Problem description
What is needed is every line, exactly as given, from the line containing "Task: Click the GBPAUD instrument name" through the end of the data below.

(Stored items)
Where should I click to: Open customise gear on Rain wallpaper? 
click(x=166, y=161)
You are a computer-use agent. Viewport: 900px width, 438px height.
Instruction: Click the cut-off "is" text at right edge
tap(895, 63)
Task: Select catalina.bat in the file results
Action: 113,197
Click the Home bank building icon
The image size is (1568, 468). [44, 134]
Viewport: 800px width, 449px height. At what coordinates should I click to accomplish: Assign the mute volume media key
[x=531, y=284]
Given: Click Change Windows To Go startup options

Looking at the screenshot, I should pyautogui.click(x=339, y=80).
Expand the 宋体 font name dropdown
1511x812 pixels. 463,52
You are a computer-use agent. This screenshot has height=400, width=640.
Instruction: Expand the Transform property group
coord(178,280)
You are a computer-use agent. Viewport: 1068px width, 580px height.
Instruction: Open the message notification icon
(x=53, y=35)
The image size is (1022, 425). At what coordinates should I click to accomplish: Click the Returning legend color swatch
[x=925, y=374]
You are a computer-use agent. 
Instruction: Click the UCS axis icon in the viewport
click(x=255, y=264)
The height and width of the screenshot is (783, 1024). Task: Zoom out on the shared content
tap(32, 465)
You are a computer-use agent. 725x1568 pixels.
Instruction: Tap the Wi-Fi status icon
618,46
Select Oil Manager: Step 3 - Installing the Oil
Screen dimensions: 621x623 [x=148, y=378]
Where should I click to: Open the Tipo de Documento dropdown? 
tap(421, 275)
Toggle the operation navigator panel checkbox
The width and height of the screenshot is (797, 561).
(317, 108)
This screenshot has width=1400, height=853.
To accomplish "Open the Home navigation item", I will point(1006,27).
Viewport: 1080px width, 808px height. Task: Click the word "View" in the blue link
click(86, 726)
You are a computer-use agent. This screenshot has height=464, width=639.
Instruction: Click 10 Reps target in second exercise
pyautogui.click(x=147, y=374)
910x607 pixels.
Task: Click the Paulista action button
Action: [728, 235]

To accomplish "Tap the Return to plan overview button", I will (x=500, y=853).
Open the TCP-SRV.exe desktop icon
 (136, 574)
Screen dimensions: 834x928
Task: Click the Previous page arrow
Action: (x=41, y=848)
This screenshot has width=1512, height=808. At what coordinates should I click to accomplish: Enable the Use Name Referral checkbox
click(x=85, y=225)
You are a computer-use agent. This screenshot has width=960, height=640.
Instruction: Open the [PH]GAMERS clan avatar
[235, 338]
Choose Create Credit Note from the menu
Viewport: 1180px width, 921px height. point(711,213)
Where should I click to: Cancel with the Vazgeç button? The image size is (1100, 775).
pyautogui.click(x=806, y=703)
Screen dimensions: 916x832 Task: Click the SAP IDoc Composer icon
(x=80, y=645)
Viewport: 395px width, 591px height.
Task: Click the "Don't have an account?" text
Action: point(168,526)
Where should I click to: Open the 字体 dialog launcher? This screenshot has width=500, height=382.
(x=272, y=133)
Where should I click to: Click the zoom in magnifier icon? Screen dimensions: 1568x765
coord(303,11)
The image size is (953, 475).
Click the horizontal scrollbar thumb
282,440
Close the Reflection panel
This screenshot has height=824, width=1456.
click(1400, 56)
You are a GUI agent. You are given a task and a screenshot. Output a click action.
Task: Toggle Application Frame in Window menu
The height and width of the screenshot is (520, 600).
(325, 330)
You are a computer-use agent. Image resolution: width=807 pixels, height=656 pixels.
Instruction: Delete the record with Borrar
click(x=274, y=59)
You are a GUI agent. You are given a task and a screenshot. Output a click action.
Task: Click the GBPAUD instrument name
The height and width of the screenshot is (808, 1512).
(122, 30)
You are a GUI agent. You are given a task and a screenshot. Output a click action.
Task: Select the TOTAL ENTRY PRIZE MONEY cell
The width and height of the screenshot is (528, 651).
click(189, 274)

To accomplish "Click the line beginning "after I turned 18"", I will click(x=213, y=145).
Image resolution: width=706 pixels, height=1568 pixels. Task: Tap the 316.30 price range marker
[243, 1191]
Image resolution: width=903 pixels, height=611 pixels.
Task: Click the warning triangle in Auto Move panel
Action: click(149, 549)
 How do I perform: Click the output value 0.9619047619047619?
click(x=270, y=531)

Written solution
Task: Click the GBPAUD instrument name
The height and width of the screenshot is (808, 1512).
(122, 30)
You are a GUI agent. You are given a task and a screenshot. Output a click action.
Task: Select the TOTAL ENTRY PRIZE MONEY cell
The width and height of the screenshot is (528, 651).
click(189, 274)

To accomplish "Click the line beginning "after I turned 18"", I will click(x=213, y=145).
Image resolution: width=706 pixels, height=1568 pixels. Task: Tap the 316.30 price range marker
[243, 1191]
Image resolution: width=903 pixels, height=611 pixels.
Task: Click the warning triangle in Auto Move panel
Action: click(149, 549)
 How do I perform: Click the output value 0.9619047619047619?
click(x=270, y=531)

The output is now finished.